METAL-METAL BONDING IN FE2(CO)9 AND THE DOUBLE-BONDS FE(CO)4 = FE2(CO)8 AND (MU-CO) = FE2(CO)8 IN FE3(CO)12 AND FE2(CO)9 - SIMILARITIES AND DIFFERENCES IN THE ORGANIC/INORGANIC ISOLOBAL ANALOGS X = Y (X, Y ARE CH2, FE(CO)4, FE2(CO)8, C2H4, CO)

Fe3(CO)12 may be considered to consist of the fragments Fe(CO)4 and the bridged isomer 3 of Fe2(CO)8. The bonds between these two fragments are shown to be analogous to those between Fe(CO)4 and C2H4 in Fe(CO)4(C2H4) (3 is isolobal to ethylene) or alternatively to those between CO and Fe2(CO)8 in Fe2(CO)9. Using a symmetry analysis of the bonding which affords quantitative estimates of sigma and pi bond strengths as well as Pauli repulsion and electrostatic interaction between fragments, this analogy is analyzed quantitatively.
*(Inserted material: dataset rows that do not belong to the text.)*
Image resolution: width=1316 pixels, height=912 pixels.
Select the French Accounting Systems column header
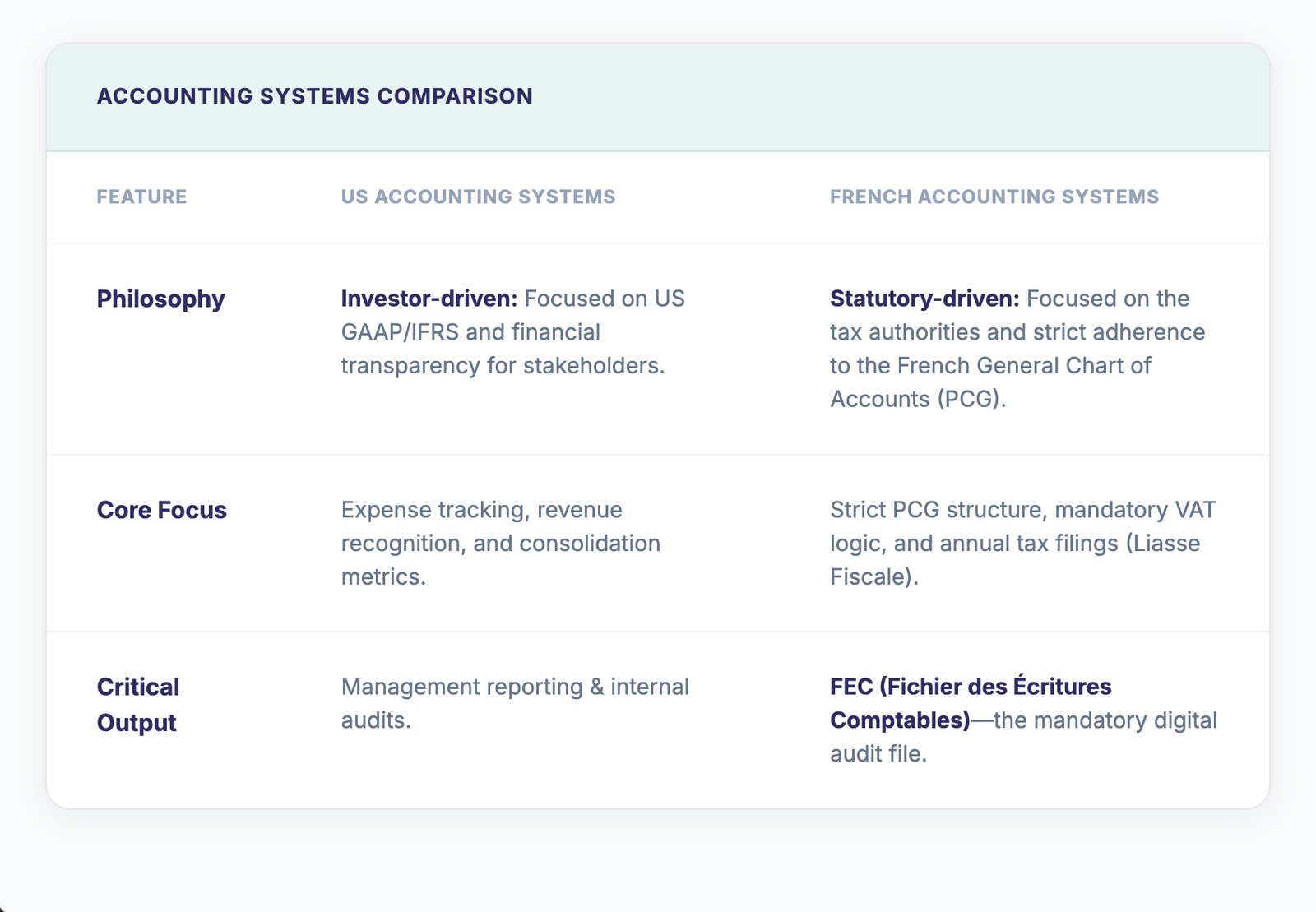[x=994, y=197]
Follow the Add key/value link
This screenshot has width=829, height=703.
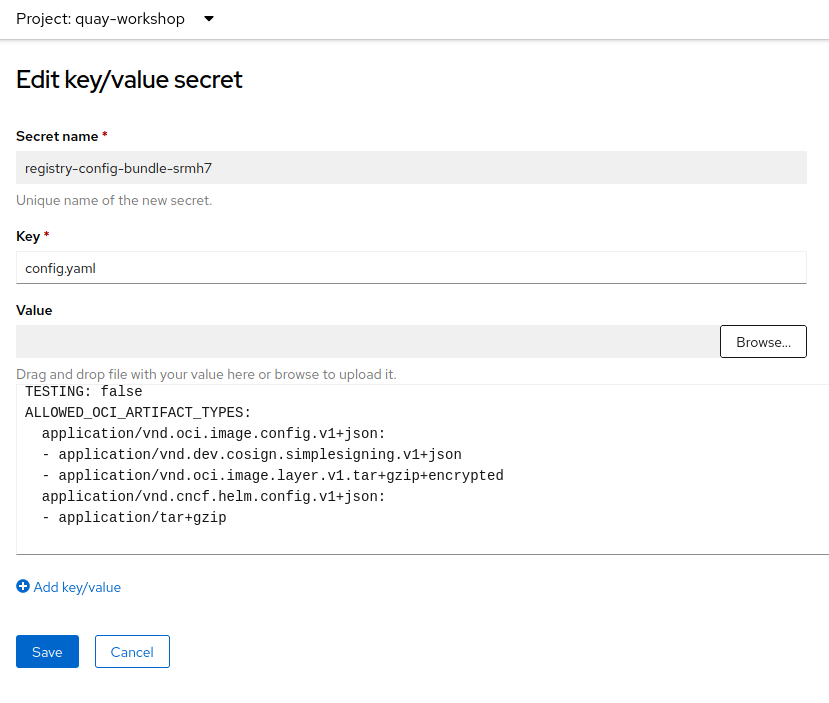tap(76, 587)
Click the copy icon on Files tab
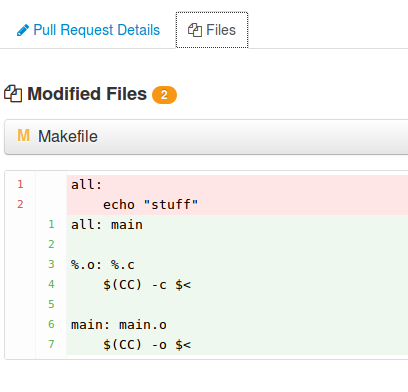 coord(195,30)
The same analysis is applied to organic and mixed organic/inorganic systems which are isolobal analogues in the sense that they have a double bond (sigma and pi) formed by sigma and pi frontier orbitals of the fragments. The difference between organic and organometallic bonds is highlighted. It is stressed that, apart from the well-known frontier orbital interactions, the Pauli repulsion (or four-(three-)electron destabilizing interaction) between valence electrons on one fragment and subvalence or semi-core electrons on the other fragment is an important electronic structure factor in the molecular orbital theory of organic and inorganic chemistry. The Pauli repulsion brings atomic shell structure effects into play, such as, in the first row transition-metals, the similar spatial extent of the semi-core 3s, 3p shell and the valence 3d. Repulsion with the closed 3s, 3p shells causes bonds with inorganic fragments to stay long and weak compared to their organic analogues.